William: I gather the MWBP doesn't qualify for this. I'm not sure why because it is still a technical report.

Yeliz: I think the first two sections are quite clear. Separate them, these are examples don't do these. Use this form and the last one not use this.

Shawn: A separate row?

Yeliz: ok.

William: third and fourth one point to are both are the same. See the same thing, not 1.0 and 2.0

Shawn: put in the latest version of WCAG. I'll make the change right now.
... William to answer your first point. Actually it should apply to all W3C reports etc. We are listing the accessibility ones. Mobile is not a accessibility one but should be. There is a link that describes that from a generic perspective. At the very bottom. An H2 that says additional information. It talks about generally the same issue here.
... other general comments before we look at specifics. Yeliz since there is only the one. A way to word, flag or punctuate so it looks different.

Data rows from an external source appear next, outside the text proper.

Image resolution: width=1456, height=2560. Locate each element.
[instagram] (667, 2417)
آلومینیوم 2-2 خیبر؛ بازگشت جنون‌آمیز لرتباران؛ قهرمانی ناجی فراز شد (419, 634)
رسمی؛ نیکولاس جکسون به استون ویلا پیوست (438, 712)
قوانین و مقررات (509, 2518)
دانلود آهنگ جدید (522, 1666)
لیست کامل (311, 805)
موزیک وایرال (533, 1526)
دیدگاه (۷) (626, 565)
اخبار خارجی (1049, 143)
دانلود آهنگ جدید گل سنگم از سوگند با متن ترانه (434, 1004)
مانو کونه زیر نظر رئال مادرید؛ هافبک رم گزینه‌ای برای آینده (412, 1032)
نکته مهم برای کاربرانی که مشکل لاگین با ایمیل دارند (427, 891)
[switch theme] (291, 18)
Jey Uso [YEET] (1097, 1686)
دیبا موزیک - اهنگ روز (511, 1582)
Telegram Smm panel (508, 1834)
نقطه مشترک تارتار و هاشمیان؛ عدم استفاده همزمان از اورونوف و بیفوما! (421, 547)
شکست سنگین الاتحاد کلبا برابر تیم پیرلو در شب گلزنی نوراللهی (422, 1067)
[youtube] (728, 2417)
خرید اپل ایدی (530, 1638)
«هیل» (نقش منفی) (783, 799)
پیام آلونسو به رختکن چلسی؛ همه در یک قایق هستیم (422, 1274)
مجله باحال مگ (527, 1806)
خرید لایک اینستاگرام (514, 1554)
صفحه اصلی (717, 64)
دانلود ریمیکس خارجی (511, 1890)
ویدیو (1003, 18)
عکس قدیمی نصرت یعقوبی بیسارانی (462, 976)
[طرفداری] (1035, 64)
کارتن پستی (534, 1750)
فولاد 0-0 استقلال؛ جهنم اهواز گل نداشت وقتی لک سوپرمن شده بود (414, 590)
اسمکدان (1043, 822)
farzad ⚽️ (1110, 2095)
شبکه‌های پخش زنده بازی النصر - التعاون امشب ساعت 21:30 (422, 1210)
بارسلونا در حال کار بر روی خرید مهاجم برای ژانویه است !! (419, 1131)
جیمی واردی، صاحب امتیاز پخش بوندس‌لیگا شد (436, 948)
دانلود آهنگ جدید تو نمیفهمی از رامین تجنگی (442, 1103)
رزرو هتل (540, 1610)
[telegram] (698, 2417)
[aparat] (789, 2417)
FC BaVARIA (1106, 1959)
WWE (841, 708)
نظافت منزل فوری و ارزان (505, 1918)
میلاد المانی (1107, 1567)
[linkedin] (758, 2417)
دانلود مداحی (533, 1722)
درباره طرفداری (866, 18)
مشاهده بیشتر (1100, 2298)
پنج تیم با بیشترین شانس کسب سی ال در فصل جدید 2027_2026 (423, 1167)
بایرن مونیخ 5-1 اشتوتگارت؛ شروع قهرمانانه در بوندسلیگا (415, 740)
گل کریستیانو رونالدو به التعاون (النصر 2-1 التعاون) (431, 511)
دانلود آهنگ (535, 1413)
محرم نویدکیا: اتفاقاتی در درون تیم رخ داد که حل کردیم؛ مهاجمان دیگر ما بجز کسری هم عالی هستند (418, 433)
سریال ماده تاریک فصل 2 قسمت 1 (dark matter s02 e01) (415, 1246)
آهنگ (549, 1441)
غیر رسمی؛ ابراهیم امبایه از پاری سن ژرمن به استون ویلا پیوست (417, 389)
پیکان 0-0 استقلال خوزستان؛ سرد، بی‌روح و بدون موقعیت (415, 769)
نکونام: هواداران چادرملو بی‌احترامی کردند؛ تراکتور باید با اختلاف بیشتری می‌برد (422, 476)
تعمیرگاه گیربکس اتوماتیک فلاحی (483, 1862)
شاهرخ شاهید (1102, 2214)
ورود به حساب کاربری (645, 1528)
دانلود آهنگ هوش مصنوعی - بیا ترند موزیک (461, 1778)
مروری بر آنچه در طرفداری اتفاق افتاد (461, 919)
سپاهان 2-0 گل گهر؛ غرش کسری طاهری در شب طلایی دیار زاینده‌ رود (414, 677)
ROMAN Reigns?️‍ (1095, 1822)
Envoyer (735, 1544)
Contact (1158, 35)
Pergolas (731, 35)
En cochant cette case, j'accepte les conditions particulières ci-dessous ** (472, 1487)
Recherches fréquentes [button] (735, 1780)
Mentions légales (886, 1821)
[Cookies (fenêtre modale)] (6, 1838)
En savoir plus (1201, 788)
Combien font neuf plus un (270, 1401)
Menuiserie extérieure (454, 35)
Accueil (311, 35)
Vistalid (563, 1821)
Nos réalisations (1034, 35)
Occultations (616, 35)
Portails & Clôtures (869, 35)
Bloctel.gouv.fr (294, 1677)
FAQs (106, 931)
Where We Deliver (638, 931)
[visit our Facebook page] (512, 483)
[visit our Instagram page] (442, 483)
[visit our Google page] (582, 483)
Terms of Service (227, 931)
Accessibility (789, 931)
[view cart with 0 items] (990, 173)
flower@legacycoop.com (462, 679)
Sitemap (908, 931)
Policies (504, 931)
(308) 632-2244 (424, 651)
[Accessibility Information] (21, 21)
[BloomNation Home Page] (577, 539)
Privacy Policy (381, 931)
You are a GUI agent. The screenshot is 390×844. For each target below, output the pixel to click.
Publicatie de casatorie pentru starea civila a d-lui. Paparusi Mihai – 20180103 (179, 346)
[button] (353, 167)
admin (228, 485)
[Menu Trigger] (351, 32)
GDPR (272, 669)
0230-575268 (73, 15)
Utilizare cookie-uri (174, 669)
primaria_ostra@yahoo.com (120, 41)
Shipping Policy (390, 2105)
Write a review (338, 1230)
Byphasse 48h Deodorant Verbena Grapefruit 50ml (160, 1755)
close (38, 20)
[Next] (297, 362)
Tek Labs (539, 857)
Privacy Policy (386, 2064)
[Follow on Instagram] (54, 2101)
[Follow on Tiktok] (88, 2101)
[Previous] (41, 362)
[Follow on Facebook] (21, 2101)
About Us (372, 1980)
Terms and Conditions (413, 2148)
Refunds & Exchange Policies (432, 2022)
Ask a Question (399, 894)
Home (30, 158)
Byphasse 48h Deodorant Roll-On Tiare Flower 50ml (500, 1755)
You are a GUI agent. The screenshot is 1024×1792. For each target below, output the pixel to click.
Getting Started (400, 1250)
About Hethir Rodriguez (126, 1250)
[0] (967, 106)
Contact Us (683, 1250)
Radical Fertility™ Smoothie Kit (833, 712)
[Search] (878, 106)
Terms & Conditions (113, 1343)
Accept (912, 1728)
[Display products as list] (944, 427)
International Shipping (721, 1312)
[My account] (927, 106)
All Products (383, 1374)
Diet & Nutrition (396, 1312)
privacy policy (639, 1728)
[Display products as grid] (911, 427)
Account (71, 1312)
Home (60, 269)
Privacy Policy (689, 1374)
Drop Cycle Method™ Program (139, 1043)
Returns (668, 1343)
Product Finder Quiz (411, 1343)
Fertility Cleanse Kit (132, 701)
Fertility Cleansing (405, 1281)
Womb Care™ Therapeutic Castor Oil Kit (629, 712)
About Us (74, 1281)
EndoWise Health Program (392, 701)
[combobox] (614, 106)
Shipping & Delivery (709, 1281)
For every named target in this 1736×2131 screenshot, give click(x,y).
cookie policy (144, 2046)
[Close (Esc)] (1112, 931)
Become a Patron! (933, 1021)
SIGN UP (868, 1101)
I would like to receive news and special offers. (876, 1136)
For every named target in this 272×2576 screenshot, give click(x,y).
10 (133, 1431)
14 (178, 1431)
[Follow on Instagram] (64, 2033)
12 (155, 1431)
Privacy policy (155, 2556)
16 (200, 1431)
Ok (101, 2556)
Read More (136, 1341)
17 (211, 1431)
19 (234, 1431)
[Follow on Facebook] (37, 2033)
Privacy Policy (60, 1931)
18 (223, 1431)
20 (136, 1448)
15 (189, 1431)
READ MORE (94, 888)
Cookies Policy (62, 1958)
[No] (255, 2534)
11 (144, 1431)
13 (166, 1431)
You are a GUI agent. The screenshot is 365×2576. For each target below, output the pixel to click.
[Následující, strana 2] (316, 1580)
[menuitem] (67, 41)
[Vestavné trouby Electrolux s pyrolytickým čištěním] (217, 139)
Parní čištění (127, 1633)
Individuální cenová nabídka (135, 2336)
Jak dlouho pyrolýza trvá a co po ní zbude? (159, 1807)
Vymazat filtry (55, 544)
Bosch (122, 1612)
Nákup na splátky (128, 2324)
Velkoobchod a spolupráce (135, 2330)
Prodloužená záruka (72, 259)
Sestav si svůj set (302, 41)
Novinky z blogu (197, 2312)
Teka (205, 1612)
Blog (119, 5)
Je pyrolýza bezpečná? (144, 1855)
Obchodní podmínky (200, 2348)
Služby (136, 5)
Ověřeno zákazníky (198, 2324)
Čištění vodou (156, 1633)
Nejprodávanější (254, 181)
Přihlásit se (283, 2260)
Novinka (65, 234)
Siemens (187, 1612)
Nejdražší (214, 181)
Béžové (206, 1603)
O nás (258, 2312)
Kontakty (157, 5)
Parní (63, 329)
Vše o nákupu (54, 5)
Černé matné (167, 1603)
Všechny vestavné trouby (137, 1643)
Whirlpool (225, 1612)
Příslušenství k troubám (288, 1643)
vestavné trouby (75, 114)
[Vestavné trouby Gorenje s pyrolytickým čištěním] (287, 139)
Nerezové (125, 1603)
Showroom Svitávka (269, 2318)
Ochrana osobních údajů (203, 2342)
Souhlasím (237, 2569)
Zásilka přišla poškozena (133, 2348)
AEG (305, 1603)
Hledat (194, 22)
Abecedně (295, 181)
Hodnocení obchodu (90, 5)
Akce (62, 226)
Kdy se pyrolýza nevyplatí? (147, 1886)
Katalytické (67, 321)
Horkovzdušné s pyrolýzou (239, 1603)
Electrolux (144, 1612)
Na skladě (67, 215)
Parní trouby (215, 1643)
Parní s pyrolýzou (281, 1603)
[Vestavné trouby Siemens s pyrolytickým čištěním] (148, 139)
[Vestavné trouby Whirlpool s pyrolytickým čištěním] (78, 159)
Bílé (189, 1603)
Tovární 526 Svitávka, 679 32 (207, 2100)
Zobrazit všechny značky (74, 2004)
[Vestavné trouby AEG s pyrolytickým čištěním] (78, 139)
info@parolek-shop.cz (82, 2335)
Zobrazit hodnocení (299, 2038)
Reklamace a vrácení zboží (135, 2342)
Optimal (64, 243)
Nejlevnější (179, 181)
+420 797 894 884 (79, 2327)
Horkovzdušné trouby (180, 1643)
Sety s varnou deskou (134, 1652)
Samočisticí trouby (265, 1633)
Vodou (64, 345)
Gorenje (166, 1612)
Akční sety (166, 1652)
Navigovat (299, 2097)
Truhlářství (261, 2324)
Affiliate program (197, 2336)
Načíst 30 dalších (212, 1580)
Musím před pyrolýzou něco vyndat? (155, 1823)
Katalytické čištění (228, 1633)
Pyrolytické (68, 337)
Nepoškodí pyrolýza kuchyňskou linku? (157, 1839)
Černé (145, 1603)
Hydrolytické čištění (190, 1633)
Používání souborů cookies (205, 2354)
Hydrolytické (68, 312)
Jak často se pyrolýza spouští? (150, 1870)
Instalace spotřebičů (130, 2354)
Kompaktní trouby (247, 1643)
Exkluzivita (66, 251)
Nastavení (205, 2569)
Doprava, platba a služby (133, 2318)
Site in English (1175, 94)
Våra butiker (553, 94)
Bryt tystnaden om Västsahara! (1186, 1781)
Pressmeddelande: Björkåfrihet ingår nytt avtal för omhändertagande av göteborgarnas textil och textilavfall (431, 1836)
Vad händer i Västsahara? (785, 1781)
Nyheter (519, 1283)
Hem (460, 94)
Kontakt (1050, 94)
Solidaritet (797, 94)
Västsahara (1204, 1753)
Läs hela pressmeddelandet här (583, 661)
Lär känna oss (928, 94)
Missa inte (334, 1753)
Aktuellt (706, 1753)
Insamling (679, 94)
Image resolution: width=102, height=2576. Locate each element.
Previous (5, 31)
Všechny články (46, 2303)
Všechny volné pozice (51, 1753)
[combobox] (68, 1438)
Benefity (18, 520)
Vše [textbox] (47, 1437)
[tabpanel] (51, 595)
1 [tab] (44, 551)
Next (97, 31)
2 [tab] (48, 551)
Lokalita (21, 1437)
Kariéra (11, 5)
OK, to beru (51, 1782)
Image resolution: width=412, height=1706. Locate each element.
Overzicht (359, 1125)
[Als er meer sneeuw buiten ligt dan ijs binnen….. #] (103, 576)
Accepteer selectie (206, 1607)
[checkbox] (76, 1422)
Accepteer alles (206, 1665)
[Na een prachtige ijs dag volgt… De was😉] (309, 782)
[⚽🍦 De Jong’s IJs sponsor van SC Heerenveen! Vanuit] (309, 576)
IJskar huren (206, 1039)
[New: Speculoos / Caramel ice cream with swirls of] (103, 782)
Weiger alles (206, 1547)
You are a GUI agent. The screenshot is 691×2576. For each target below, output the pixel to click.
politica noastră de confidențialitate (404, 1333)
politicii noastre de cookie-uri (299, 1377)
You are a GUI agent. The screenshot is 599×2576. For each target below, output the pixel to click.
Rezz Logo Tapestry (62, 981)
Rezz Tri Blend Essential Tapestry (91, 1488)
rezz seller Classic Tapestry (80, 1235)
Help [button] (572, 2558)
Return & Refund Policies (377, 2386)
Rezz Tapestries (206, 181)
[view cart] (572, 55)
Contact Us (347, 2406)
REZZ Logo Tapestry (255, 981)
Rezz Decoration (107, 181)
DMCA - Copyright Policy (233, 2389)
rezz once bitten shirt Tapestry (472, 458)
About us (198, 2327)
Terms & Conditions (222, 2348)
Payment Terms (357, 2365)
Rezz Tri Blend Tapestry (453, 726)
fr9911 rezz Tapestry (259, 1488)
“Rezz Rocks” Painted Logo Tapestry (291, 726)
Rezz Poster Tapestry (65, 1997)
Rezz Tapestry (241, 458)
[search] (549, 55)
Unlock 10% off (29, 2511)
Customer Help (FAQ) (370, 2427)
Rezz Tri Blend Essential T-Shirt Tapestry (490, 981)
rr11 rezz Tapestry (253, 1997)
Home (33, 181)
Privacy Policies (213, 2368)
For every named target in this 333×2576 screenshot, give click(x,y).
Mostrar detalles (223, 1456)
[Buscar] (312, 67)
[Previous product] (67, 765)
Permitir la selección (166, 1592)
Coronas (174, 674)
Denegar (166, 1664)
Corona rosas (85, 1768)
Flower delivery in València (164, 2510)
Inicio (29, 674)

Yeliz: I think it is fine, I thought there would be examples. Put in examples.

William: you could say it is accessbility but is. Very valuable to go to one place all the pertinent things.

Shawn: that is an interesting point. This page is not intending to be that. We should make sure the use case are met elsewhere, and link to that, or make the page that does.

William: I want a page that does that. Not go to nav list, best practice belongs in link to the old pages. Maybe more.

Shawn: if everyone is ok we'll follow that tangent that Anna brought up before. Let's follow that tangent for a minute. Go to the WAI home page. A couple of different ways to get to this. Let's do it this way. On the left.
... on the left two navigation links search for WAI site map.
... the site map should have all the stuff you were asking for William?

William: I would never find my way through this. I don't see the Mobile Web on this and it should be.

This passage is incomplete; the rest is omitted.